Enfin, n’oublions pas que toute fraternité vient du Père, et qu’il est illusoire de vouloir instaurer un corporatisme athée : ce serait passer à coté du problème. « Que servirait à l’ouvrier d’avoir trouvé au sein de la corporation l’abondance matérielle, si la disette d’aliments spirituels mettait en péril le salut de son âme ? » interrogeait Léon XIII dans son encyclique Rerum Novarum[6].
On l’a vu, le corporatisme présente de nombreux avantages ; mais est-il applicable, et comment ?
Il est vrai que nous avons peu d’exemples modernes desquels nous pourrions nous inspirer. On peut tout de même signaler le cas de la Suisse : dans ce pays, le modèle social se rapproche quelque peu du corporatisme. Ainsi, selon Yves Flückiger, de l’université de Genève, « l’organisation sociale est basée sur des conventions collectives, très décentralisées, qui permettent d’adapter les salaires aux spécificités régionales »[7]. Un autre exemple est, chez nous, l’Ordre des Médecins[8]. Celui-ci fait respecter le code de déontologie, représente les médecins auprès des pouvoirs publics, contrôle l’exercice de la médecine… D’autres tentatives de sociétés corporatistes ont été faites, notamment au Portugal sous Salazar. Mise à part la mauvaise réputation (justifiée ou non, là n’est pas la question) de ce régime, on peut constater que ce ne fut pas un échec du point de vue économique. Cependant, la France et le Portugal sont deux pays différents, il serait absurde de vouloir agir exactement de la même façon. Si nous voulons instaurer un ordre social chrétien et corporatif, il serait impossible de le faire par un coup d’État ou quelque chose de ce genre. Par nature, le corporatisme ne peut fonctionner sans l’adhésion de tous : c’est sa force et sa faiblesse. C’est pour cela qu’il serait ridicule de l’imposer par une Révolution.
Il faut, au contraire, convaincre de la justesse de la doctrine corporatiste, l’imposer “par le bas”, pas par la violence aveugle : le “contraire de la Révolution”, pour citer Joseph de Maistre.
François Etendard
1 : Le fait que le marxisme se soit atténué sous la forme du socialisme ne change rien : cela reste un danger, même s’il est moindre.

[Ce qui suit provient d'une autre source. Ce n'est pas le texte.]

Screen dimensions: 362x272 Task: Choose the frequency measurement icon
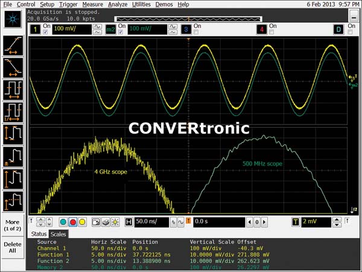tap(12, 112)
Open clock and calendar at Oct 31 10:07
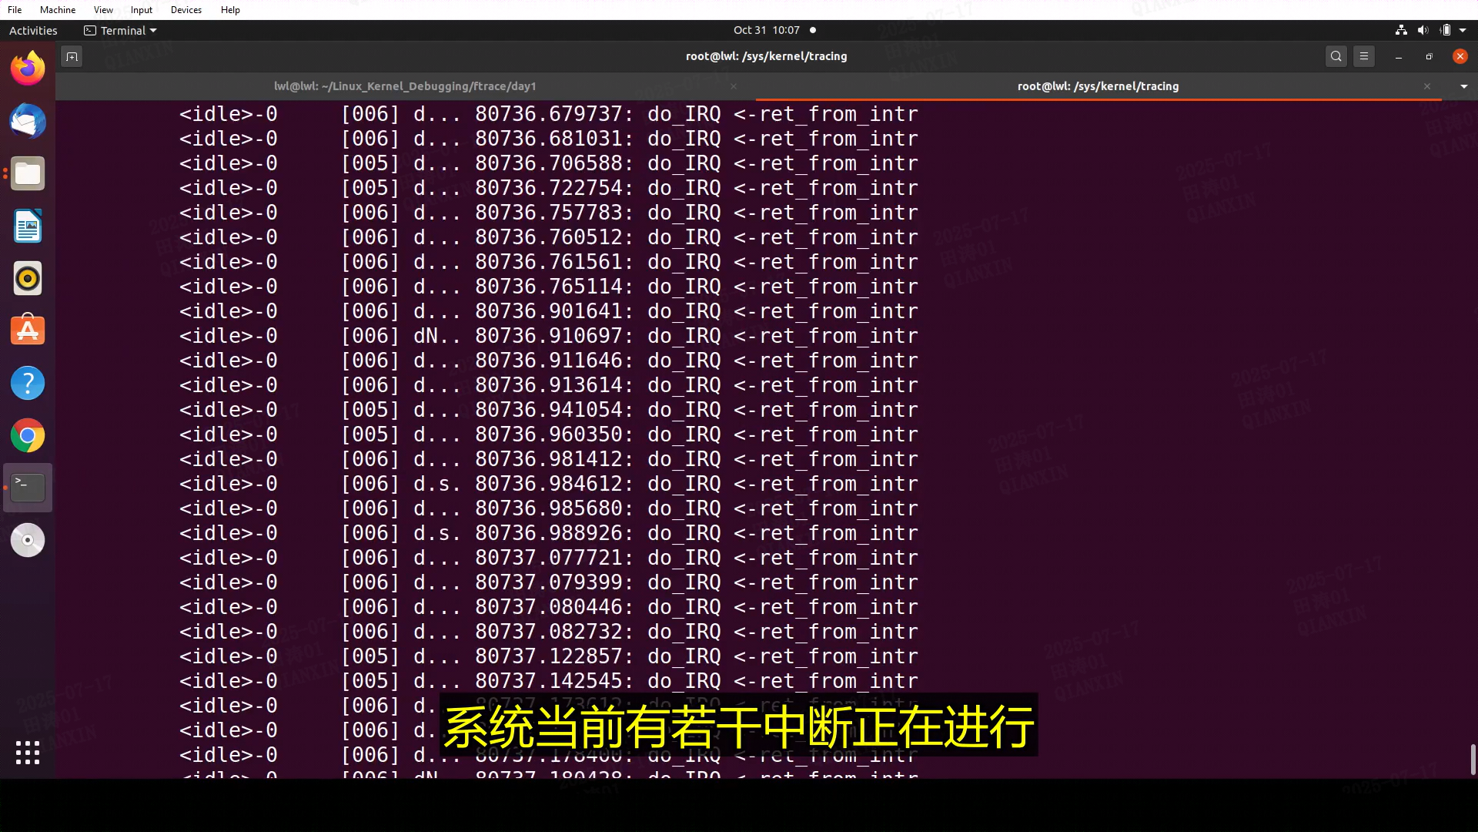 coord(766,30)
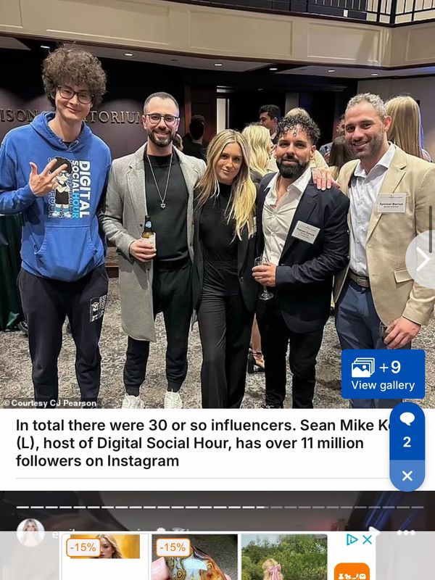Open comments via speech bubble icon
The width and height of the screenshot is (435, 580).
coord(407,419)
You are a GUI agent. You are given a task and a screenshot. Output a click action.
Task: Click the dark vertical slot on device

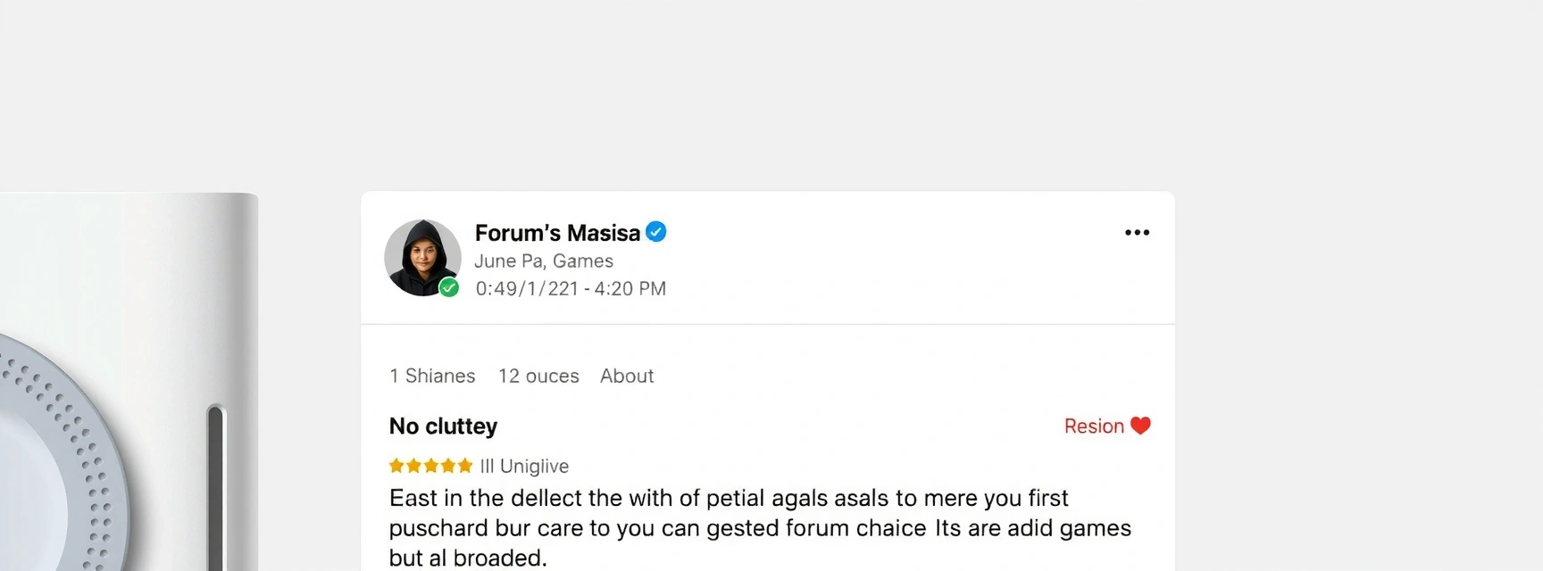pos(215,486)
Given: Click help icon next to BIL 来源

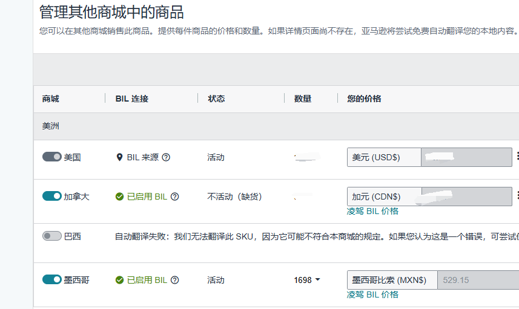Looking at the screenshot, I should click(x=166, y=157).
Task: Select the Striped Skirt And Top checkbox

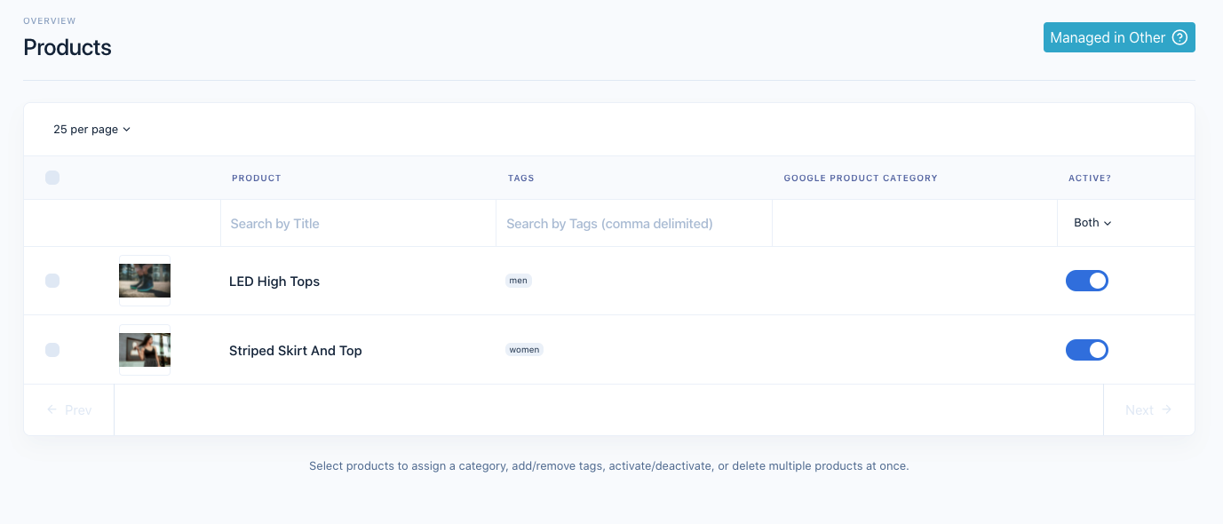Action: (52, 350)
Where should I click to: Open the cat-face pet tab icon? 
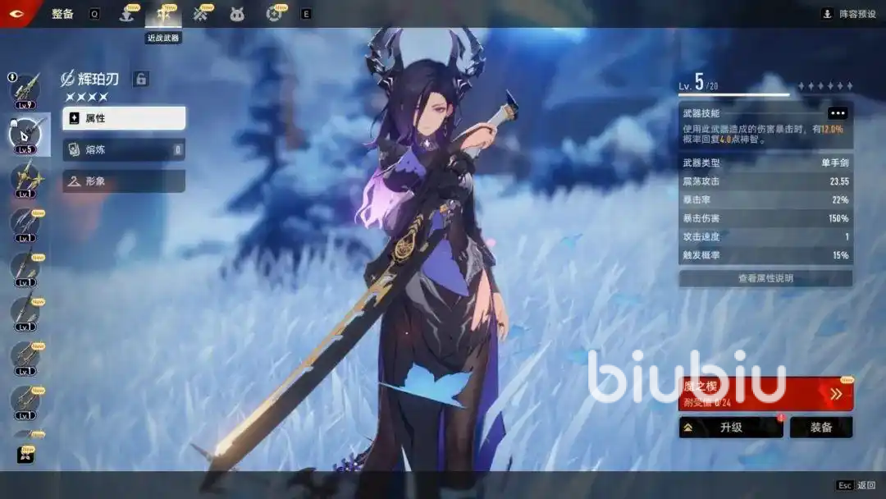click(237, 14)
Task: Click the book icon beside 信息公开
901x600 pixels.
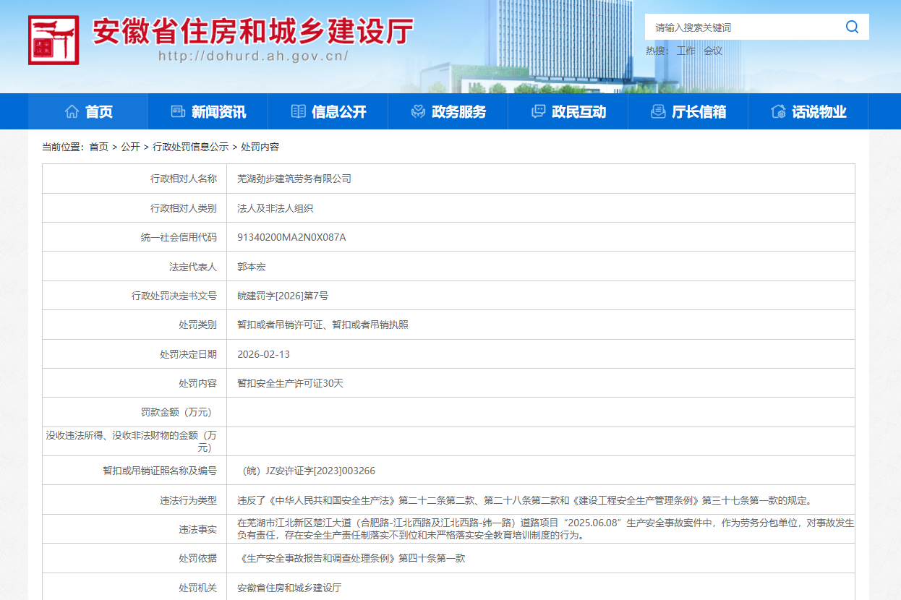Action: 298,111
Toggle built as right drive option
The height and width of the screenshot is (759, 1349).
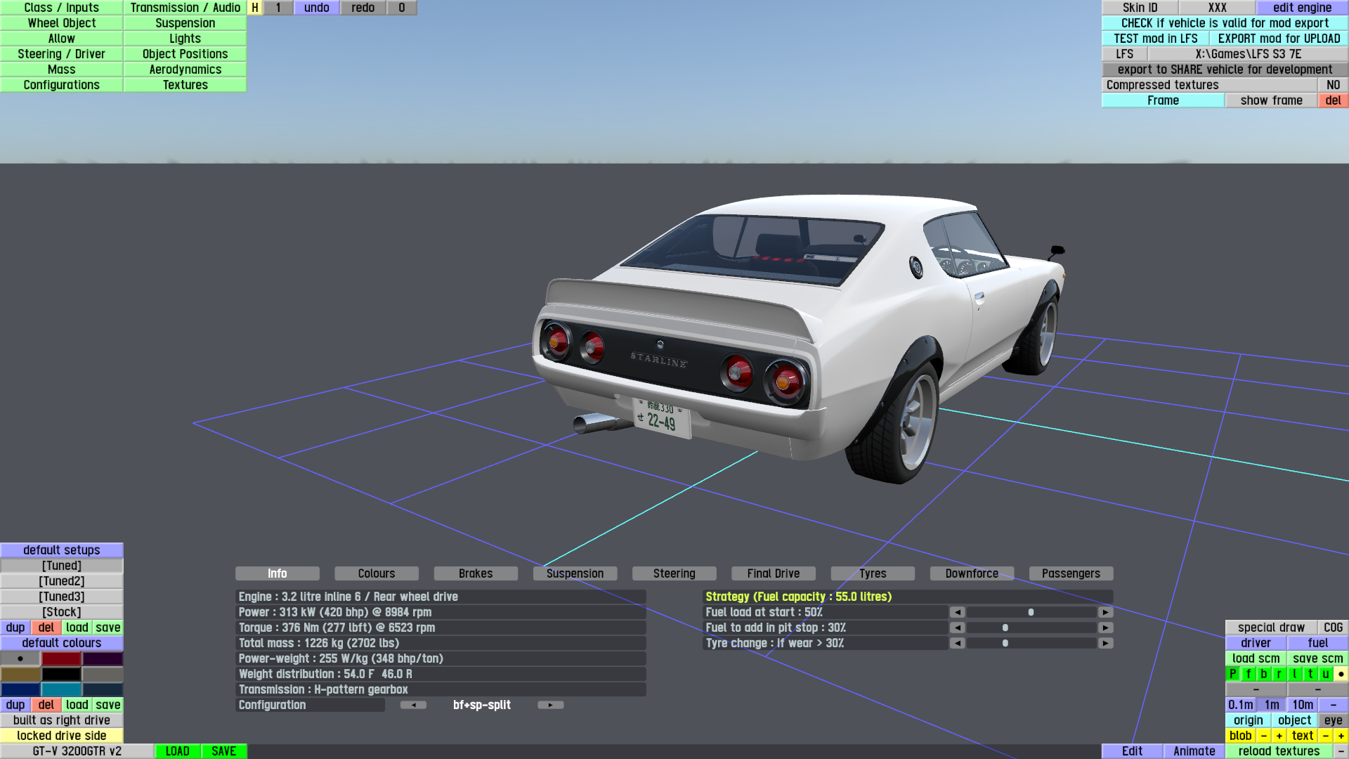coord(62,720)
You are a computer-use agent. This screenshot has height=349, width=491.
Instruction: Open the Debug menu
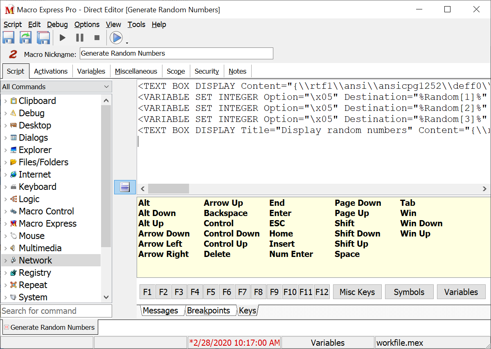coord(57,25)
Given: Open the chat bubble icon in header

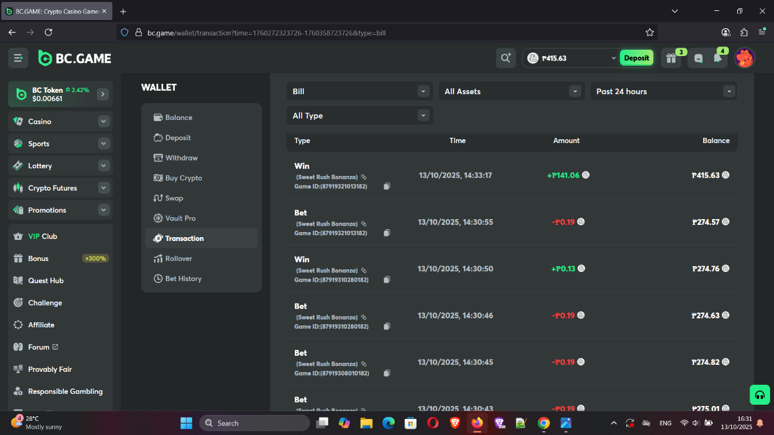Looking at the screenshot, I should 697,58.
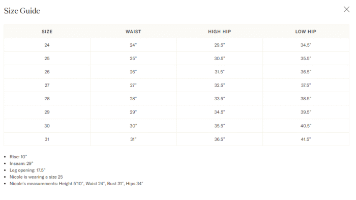The image size is (356, 200).
Task: Select size 31 in the size column
Action: 47,139
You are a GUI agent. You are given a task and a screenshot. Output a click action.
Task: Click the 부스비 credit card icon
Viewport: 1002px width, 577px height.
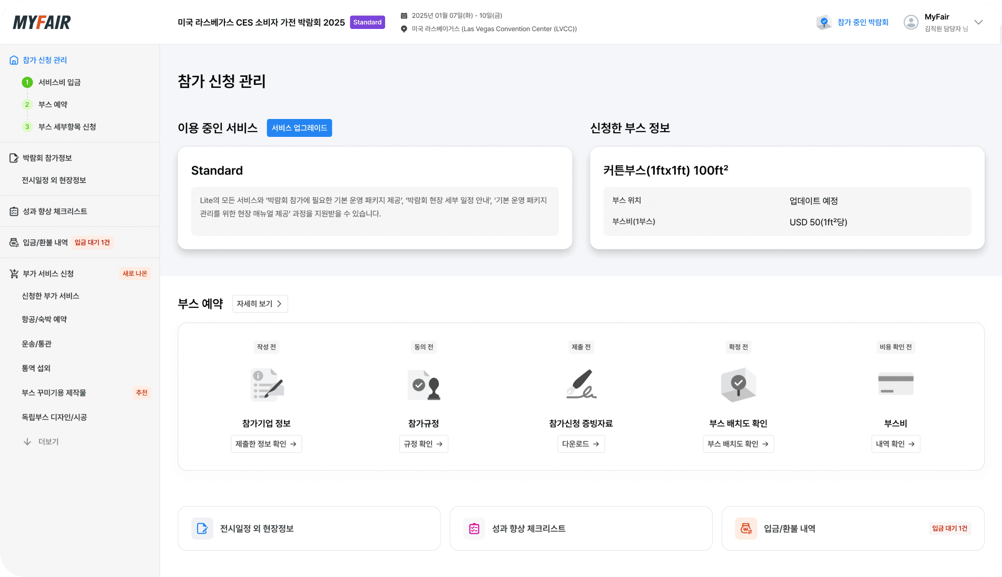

2 : Un libre-échange qui s’étend au-delà de l’Europe, et au profit de l’Amérique, grâce notamment au traité de libre-échange transatlantique (le TAFTA), négocié entre les USA et l’UE.
3 : Source : http://www.lejdd.fr/Societe/Education/Actualite/Vincent-Peillon-veut-enseigner-la-morale-a-l-ecole-550018
4 : Dans ce système, on vote sur ce qui entre dans le champ de compétence de chacun, et qui a des répercussions sur sa vie quotidienne.
5 : L’exemple le plus frappant est le cas des Petits Chanteurs à la croix de bois : suite à une nouvelle réglementation, absurde et inadaptée, créée par on ne sait qui, la manécanterie est placée en liquidation judiciaire.
6 : Source : http://www.vatican.va/holy_father/leo_xiii/encyclicals/documents/hf_l-xiii_enc_15051891_rerum-novarum_fr.html
7 : Source : http://www.lefigaro.fr/conjoncture/2014/05/17/20002-20140517ARTFIG00030-la-suisse-va-t-elle-se-doter-du-salaire-minimum-le-plus-eleve-du-monde.php
8 : Fondé par le régime corporatiste de Vichy, et recréé à la Libération.